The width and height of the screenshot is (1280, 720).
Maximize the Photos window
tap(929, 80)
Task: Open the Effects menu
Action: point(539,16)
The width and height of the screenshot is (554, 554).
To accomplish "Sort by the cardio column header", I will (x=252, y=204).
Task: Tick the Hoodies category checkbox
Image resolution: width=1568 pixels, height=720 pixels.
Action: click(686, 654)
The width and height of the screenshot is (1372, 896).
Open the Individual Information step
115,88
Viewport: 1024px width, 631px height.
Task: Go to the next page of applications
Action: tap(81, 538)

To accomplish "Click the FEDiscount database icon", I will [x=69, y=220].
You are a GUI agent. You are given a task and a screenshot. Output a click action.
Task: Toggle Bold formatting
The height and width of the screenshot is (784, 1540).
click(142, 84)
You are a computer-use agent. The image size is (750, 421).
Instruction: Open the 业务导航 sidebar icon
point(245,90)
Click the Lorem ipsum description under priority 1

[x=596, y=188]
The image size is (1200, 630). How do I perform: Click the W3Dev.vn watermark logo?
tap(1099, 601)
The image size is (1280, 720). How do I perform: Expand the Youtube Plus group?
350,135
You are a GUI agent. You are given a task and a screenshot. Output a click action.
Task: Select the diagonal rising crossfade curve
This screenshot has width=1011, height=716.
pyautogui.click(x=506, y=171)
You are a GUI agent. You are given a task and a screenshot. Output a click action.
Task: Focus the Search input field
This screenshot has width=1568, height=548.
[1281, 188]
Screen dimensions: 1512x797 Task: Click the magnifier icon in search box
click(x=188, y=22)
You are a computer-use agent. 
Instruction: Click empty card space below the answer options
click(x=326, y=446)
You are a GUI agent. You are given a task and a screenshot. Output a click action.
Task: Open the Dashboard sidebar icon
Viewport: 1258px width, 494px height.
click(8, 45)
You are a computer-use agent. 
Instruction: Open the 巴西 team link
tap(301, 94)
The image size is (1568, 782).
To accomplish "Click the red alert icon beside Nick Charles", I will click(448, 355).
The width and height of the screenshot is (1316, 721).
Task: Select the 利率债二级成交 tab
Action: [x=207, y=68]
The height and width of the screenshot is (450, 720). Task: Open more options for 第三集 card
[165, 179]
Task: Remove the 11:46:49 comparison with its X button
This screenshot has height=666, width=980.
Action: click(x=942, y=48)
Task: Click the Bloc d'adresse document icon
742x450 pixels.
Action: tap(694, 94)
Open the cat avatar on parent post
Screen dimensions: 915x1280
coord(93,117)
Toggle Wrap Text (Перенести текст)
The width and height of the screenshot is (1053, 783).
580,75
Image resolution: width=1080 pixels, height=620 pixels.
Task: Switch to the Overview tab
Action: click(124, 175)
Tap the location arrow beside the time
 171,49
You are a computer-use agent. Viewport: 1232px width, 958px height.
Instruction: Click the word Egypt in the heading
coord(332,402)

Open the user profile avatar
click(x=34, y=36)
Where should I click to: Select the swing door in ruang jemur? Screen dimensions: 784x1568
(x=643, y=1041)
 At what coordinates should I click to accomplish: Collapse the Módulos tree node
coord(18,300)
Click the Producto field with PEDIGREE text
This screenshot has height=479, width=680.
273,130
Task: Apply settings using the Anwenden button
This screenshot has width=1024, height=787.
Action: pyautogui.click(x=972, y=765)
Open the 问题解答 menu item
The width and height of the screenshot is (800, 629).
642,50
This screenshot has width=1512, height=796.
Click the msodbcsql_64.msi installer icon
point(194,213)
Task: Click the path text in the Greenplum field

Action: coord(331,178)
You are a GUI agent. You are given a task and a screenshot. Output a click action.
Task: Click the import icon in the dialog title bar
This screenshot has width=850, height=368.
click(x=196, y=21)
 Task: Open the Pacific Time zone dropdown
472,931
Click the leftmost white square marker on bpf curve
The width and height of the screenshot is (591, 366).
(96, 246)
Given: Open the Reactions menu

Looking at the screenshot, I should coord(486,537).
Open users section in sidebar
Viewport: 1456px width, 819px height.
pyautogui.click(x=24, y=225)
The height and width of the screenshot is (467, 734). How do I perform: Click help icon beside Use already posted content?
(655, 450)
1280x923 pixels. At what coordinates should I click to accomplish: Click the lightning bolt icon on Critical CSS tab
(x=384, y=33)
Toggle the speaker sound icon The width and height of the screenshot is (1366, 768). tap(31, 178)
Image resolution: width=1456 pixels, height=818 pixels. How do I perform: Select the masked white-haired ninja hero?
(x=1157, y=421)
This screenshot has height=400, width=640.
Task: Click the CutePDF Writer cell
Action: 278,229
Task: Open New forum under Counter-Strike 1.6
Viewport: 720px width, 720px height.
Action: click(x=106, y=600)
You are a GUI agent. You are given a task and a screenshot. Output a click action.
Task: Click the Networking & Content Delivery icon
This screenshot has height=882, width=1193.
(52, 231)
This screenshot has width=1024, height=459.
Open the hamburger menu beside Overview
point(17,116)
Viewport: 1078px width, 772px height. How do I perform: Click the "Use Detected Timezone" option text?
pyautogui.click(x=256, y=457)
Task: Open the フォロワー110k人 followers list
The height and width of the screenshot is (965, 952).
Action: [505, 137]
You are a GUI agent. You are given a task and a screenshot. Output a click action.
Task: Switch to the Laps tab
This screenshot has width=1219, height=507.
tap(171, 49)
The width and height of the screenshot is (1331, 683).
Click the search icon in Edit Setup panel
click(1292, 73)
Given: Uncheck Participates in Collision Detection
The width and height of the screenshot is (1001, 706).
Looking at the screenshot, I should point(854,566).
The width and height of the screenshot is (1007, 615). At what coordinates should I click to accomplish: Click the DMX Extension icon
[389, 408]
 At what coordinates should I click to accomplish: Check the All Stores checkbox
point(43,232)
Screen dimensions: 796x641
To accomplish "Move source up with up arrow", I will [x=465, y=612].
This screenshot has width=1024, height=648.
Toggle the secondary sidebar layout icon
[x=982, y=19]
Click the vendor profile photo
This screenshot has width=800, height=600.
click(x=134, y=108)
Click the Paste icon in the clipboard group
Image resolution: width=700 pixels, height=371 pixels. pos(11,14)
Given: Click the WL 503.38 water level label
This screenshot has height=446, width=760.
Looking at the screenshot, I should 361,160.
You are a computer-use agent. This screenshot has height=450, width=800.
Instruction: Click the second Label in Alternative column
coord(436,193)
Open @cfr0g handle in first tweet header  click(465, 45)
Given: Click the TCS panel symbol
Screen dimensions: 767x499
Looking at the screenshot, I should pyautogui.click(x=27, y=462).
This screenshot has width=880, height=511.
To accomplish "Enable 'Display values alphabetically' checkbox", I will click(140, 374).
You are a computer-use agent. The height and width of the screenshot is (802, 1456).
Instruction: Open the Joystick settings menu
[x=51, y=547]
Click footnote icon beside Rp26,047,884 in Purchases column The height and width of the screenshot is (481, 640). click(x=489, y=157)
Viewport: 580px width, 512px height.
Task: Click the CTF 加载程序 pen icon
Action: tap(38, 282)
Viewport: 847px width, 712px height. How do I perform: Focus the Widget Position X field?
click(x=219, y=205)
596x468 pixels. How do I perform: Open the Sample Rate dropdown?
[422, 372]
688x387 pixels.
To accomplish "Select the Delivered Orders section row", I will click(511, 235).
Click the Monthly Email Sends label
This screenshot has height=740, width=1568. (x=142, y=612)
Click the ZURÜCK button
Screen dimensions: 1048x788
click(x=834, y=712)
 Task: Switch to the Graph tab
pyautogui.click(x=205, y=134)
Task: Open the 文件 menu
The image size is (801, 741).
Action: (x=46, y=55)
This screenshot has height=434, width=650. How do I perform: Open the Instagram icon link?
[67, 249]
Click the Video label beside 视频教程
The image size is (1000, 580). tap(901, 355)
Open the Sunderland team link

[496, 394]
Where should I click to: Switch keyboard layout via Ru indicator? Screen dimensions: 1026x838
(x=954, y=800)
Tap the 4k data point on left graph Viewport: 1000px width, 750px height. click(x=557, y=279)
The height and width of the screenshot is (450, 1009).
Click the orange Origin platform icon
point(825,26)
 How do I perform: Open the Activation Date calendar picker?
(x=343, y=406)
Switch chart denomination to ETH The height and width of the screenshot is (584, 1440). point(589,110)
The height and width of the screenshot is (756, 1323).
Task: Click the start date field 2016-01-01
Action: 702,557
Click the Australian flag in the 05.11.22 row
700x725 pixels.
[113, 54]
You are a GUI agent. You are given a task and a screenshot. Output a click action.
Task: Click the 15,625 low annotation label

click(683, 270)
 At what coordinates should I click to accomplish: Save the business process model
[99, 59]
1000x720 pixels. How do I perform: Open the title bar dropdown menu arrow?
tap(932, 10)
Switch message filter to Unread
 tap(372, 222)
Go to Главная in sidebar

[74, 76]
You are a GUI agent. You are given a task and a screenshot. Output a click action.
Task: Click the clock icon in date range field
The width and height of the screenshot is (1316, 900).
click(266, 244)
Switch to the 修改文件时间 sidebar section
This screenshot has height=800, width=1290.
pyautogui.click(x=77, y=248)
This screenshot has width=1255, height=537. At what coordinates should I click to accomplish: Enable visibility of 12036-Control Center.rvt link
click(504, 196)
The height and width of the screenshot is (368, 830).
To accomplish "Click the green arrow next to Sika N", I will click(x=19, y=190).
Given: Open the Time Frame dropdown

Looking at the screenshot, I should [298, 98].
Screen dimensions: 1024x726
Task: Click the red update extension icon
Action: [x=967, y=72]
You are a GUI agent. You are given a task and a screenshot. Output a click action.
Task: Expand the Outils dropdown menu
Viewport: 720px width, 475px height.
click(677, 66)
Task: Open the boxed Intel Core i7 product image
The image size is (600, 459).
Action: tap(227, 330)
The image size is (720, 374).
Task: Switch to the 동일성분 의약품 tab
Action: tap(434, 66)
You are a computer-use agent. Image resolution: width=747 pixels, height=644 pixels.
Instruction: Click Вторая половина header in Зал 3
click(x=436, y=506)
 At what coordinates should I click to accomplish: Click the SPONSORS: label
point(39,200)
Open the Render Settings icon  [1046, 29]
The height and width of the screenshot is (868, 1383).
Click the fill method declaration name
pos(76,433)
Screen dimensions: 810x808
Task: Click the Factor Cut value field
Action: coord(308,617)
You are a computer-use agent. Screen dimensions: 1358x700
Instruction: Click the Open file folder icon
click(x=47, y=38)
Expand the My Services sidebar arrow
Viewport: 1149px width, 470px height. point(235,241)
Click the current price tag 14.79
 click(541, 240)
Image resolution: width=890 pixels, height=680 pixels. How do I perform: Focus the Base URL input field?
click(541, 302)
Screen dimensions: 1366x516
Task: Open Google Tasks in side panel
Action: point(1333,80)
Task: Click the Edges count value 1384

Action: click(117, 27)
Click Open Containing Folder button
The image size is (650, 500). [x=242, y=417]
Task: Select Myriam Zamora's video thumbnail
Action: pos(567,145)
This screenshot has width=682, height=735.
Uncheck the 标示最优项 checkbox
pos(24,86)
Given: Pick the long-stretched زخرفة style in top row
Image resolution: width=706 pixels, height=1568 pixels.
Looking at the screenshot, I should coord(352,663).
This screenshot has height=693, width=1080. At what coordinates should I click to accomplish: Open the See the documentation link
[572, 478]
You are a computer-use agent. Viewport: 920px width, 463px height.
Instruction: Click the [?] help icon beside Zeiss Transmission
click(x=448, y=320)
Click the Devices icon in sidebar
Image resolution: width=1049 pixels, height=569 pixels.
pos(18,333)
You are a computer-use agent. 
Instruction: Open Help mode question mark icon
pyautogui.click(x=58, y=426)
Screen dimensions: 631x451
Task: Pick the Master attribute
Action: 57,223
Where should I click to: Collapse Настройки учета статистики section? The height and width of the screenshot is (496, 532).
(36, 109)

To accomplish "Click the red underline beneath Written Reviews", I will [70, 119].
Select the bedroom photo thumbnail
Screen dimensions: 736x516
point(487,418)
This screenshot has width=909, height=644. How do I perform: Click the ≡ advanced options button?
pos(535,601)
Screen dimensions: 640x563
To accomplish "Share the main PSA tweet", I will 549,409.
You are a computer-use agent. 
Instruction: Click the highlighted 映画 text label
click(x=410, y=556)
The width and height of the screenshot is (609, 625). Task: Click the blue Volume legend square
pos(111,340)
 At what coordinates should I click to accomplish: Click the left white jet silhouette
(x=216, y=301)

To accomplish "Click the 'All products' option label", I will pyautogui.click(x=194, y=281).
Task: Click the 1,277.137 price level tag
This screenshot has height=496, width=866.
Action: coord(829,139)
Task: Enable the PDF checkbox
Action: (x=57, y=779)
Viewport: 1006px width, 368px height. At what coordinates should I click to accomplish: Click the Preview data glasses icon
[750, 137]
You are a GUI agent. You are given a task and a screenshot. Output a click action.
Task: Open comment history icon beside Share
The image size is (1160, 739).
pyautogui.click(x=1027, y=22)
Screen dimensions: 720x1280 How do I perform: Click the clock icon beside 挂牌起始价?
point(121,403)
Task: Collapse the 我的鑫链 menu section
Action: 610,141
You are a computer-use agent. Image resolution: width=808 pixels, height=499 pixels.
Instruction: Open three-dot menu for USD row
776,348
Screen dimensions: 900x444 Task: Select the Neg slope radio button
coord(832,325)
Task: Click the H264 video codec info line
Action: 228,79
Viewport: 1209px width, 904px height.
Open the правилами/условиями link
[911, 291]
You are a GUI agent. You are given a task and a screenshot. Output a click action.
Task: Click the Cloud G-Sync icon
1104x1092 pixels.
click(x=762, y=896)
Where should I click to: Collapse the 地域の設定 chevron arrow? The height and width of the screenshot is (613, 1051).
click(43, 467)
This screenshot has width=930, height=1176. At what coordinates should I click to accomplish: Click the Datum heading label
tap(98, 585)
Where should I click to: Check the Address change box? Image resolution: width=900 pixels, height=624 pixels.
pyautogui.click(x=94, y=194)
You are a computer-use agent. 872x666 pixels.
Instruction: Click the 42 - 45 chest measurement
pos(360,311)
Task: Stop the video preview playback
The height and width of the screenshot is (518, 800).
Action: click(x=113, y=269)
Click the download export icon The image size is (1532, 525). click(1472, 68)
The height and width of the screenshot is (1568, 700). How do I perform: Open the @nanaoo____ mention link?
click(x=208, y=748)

※ ※ ※

### Problem details
Every line above that holds the word "curve" should be copied out.

### Output for this task
Task: Select the diagonal rising crossfade curve
Click the leftmost white square marker on bpf curve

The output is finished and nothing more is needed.